Radiogenomics has already been employed in other forms of cancer, such as breast [
144] and lung cancer [
145]. These studies have demonstrated the potential of radiogenomics to accurately predict the genetic characteristics of tumors through the analysis of imaging data. The extension of this approach to gliomas represents a significant opportunity to improve the accuracy and efficiency of non-invasive diagnosis and monitoring.
In the study of Li Y et al., for example, that used MRI radiomics (machine learning), the authors were able to predict ATRX mutations in low-grade gliomas [
146]. In another study, the same mutations were identified in gliomas with deep learning, with 94% sensitivity and 92% specificity [
147]. Diffuse midline gliomas with H3F3A histone mutations have greater enhancement in the T2 sequence, while tumors without the mutation have a poor identification of the non-contrast-enhancing tumor (NCET) margin.
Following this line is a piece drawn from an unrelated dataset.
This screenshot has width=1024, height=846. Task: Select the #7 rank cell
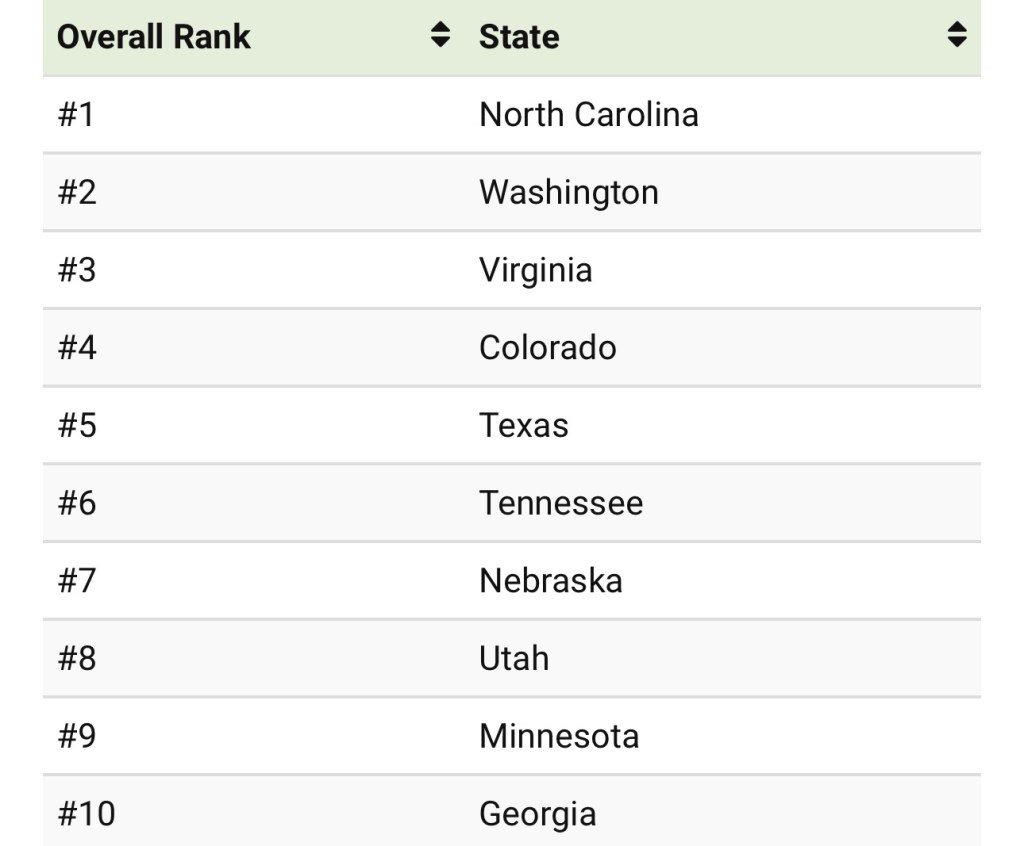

Furthermore, non-mutated tumors present with sound edema and cortical invasion [
148]. A study of radiomics analysis (multiparameter MRI) managed to identify that tumors harboring TERT mutations have more necrotic areas, since TERT mutations suggest a high-grade profile [
149].
Moon et al. also identified several characteristics of high-grade gliomas relative to
MGMT promoter methylation [
150]. When it comes to other brain tumors and, particularly, oligodendrogliomas, which are subcategorized to IDH-mutant and 1p/19q co-deleted [
151], studies have been able to predict the 1p/19q codeletion with high specificity and sensitivity using, for example, a textural analysis of the T2 sequence [
152,
153,
154]. It therefore becomes evident that the combination of liquid biopsy with the genomics component of radiogenomics profiling represents a promising approach to revolutionize cancer treatment. This combination may have the potential to facilitate early diagnosis, provide more accurate prognostic assessment, and enable real-time disease monitoring, all while minimizing invasiveness. Furthermore, this personalized approach to non-invasive brain tumor diagnosis could pave the way for precision medicine, tailored to the individual needs of each patient.